拝見 研究室の本棚 第5回 正確な読みでまだ見ぬ世界を知る 髙田緑 国際高等教育院 非常勤講師
2025.02.16

自宅の本棚には、授業で扱ってきたフリードリヒ・デュレンマットやトーマス・マンなどのドイツ語圏の作家の原書や訳書が並ぶ。更に、ワイルダーの「小さな家」シリーズや、C・S・ルイスの『ナルニア国物語』といった幼い頃に読んだという海外小説も収める。
幼い頃から音楽家を目指し、パイプオルガンで音大を受験したが上手く行かず、浪人生活を送ることになる。そんな中、姉の本棚にあった一冊の本に出会って運命が変わった。その本とは『道ありき〈青春編〉』(新潮文庫)。作家・三浦綾子の自伝的小説だ。他の文学作品であれば「美しく書いて終わるだろう」人生の中での葛藤や絶望が、全編を通して赤裸々に綴られていて、大きな衝撃を受けた。「文学畑にいたい」と思うようになり、学習院大学文学部を受験。無事合格した。
学部卒業後はドイツの大学院に進学し、ホロコースト文学の研究に打ち込んだ。自宅の本棚には、その時に使用したハンナ・アーレントの著作や、ドイツ語の辞書が多数並んでいる。その中には、研究のきっかけとなった『追究 アウシュヴィツの歌』(白水社)もある。この本は、ペーター・ヴァイスの演劇『追究』を文字に起こしたもの。アウシュヴィッツ裁判での約350人の証言を基に戦時下の状況を辿る作品で、1965年の初演以降、ドイツ国内で何年にもわたって上演されてきた。この劇を上演された年代別に観た結果、上演年によって差異があると気付き、興味を持った。例えば、初演時は被害者と加害者を別人が演じていたが、「誰でも被害者、加害者になりうる」との解釈から、現代ではどちらも同一人物が演じる。こうした差異に、ホロコーストに対するドイツ人の理解の変化を見出して博士論文を執筆し、ドイツで出版した。

#### 提供データ
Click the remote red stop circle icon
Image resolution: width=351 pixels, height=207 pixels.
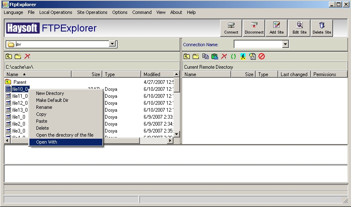click(262, 56)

#### 取り組む課題
- 1) 本棚紹介の記事のうち、「幼い頃から音楽家を目指し、パ」で始まり「を執筆し、ドイツで出版した。」で終わるまでの部分を、一字一句違えずに書き出してください。
- 2) 本棚紹介の記事によれば、『追究』の現代の上演で被害者と加害者を同一人物が演じるのはなぜですか。1〜3文で説明してください。
- 3) 本棚紹介の記事を、最後の文の後から書き継いでください。

#### 想定される解答
- 1)
幼い頃から音楽家を目指し、パイプオルガンで音大を受験したが上手く行かず、浪人生活を送ることになる。そんな中、姉の本棚にあった一冊の本に出会って運命が変わった。その本とは『道ありき〈青春編〉』(新潮文庫)。作家・三浦綾子の自伝的小説だ。他の文学作品であれば「美しく書いて終わるだろう」人生の中での葛藤や絶望が、全編を通して赤裸々に綴られていて、大きな衝撃を受けた。「文学畑にいたい」と思うようになり、学習院大学文学部を受験。無事合格した。
学部卒業後はドイツの大学院に進学し、ホロコースト文学の研究に打ち込んだ。自宅の本棚には、その時に使用したハンナ・アーレントの著作や、ドイツ語の辞書が多数並んでいる。その中には、研究のきっかけとなった『追究 アウシュヴィツの歌』(白水社)もある。この本は、ペーター・ヴァイスの演劇『追究』を文字に起こしたもの。アウシュヴィッツ裁判での約350人の証言を基に戦時下の状況を辿る作品で、1965年の初演以降、ドイツ国内で何年にもわたって上演されてきた。この劇を上演された年代別に観た結果、上演年によって差異があると気付き、興味を持った。例えば、初演時は被害者と加害者を別人が演じていたが、「誰でも被害者、加害者になりうる」との解釈から、現代ではどちらも同一人物が演じる。こうした差異に、ホロコーストに対するドイツ人の理解の変化を見出して博士論文を執筆し、ドイツで出版した。

- 2) 「誰でも被害者、加害者になりうる」という解釈に基づいているためです。初演時には、被害者と加害者を別人が演じていました。

- 3)
帰国後に神学を研究する夫と結婚。教会での説教を準備する夫の声に耳を傾ける中で、田川建三の『新約聖書 本文の訳』(作品社)に出会った。ギリシア語で書かれた原書に含まれる時制の不一致やぎこちない箇所が忠実に日本語に訳されていて、「正確に読んだ方が正確に分かる」と読んでいて面白かった。また、最初にマルコによる福音書を持ってくるなど、伝統的な並び方に従っていない点も興味深かった。
今でもよく本を読んでいる。現在注目するのは、スワヒリ語の訳者・小野田風子。『翻訳文学紀行Ⅴ』(ことばのたび社)に収録された「バレンズィ」という短編小説で知った。原書は、タンザニアの作家であるE・ケジラハビが、ヨーロッパの様々な文学的手法を取り入れながら、スワヒリ語で書いた作品だ。戦争時に息子の遺体が飛行機で運ばれてきて以来、飛行機を見ると叫んで走るようになったおばあさんの姿によって、戦争のトラウマが鮮明に描かれている。「原書が持っている力を損なわない」訳であると感じつつ、自分の知らなかった国の問題が分かって、思わず「ぞわっと」した。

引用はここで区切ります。